New charter school screening tools coming to Florida

One of the key lessons from recent failures like the collapse of Acclaim Academy is that Florida’s school districts need more information to vet charter school applications before they open.

It looks like they’ll soon have two new tools at their disposal: A database of individuals involved with charter schools in the state, and a new tool designed to keep track of charter schools all over the country, which the National Association of Charter School Authorizers has announced it plans to test in Florida.

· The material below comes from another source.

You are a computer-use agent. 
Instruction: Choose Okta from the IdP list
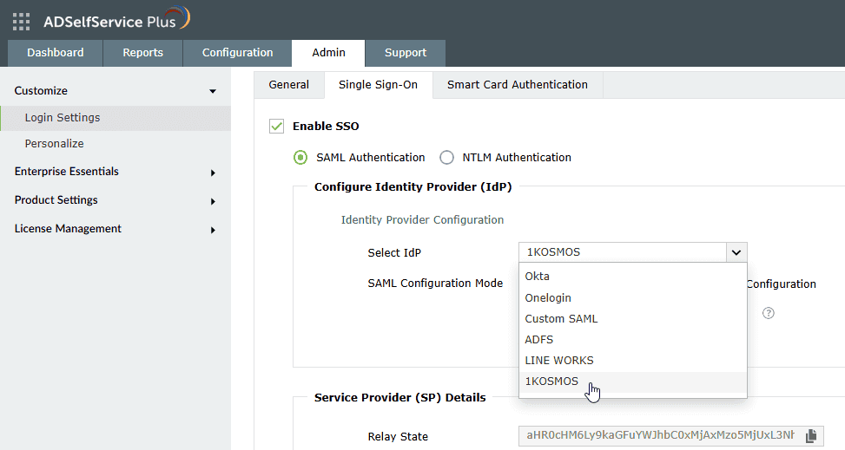click(x=538, y=277)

School districts now are in the process of vetting charter school applications (the deadline was Aug. 1), and the authorizers’ group says in a press release (hat-tip the Gradebook) that it intends to let them beta-test its new database of charter operators.

In 2013-14, Florida’s rate of first-year charter school closures (10%) was three times the national average. One of the most important things an authorizer can do is to help ensure that every new school opening will be a quality opening. NACSA is committed to providing authorizers with tools and resources needed to make confident, data-driven decisions during the application process.

The Charter Operator Tracker (Beta) is a tool that authorizers and other stakeholders can rely on for access to objective, publicly-available data about management organizations and the schools they currently operate or have previously operated in Florida and throughout the country. Data is searchable by operator and by school.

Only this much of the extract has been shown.